Nacida en Plovdiv, Bulgaria, hace 41 años, Sonya Yoncheva es una de las sopranos de relevante carrera internacional que el Colón aún se debía conocer. Una larga travesía desde Tokyo la trajo a Buenos Aires, con el desafío del jetlag a flor de piel. En estos casos, el recurso del recital suele ser la alternativa más factible, dado que la agenda de estos artistas tan requeridos les complica participar del proceso de armado de una ópera en este rincón del mundo. Una pena, dado que desde las primeras notas que la garganta Yoncheva dejó oír en la sala de la calle Libertad se advirtió que el suyo es un temperamento netamente teatral.

(Datos de localización por coordenadas de píxel)
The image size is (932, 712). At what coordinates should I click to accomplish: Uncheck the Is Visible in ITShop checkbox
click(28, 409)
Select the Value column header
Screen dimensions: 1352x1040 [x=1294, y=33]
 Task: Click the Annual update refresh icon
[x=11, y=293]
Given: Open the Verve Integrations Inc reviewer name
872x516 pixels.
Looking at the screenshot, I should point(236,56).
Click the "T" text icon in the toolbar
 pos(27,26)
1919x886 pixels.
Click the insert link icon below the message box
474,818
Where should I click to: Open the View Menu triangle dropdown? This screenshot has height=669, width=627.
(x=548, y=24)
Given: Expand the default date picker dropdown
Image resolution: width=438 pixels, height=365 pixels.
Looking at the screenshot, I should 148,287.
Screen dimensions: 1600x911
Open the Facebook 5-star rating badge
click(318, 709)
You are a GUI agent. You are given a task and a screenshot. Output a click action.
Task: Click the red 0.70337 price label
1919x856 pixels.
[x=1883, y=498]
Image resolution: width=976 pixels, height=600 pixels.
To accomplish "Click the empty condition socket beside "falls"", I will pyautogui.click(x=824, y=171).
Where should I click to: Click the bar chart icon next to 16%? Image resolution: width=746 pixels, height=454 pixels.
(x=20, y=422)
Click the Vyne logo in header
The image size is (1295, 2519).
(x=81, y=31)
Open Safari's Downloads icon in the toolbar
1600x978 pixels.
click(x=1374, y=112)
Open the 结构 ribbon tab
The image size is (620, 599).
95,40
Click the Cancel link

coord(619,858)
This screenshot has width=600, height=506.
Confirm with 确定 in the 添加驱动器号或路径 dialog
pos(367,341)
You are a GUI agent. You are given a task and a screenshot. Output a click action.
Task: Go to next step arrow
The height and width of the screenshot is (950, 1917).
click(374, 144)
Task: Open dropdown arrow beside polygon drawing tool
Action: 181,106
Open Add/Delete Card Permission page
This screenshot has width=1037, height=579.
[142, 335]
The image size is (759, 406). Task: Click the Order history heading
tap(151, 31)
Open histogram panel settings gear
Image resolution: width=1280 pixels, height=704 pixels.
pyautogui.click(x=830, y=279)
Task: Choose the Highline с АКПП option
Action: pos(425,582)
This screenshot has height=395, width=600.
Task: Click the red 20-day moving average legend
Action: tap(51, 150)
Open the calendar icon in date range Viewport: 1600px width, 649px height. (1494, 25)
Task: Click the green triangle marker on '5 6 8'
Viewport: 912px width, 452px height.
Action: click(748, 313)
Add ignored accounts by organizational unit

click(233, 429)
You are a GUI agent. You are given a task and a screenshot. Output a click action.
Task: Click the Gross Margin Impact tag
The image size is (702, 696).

### TAREA:
Transcribe completo y sin cambios el texto sobre la soprano Sonya Yoncheva.

### RESPUESTA:
Nacida en Plovdiv, Bulgaria, hace 41 años, Sonya Yoncheva es una de las sopranos de relevante carrera internacional que el Colón aún se debía conocer. Una larga travesía desde Tokyo la trajo a Buenos Aires, con el desafío del jetlag a flor de piel. En estos casos, el recurso del recital suele ser la alternativa más factible, dado que la agenda de estos artistas tan requeridos les complica participar del proceso de armado de una ópera en este rincón del mundo. Una pena, dado que desde las primeras notas que la garganta Yoncheva dejó oír en la sala de la calle Libertad se advirtió que el suyo es un temperamento netamente teatral.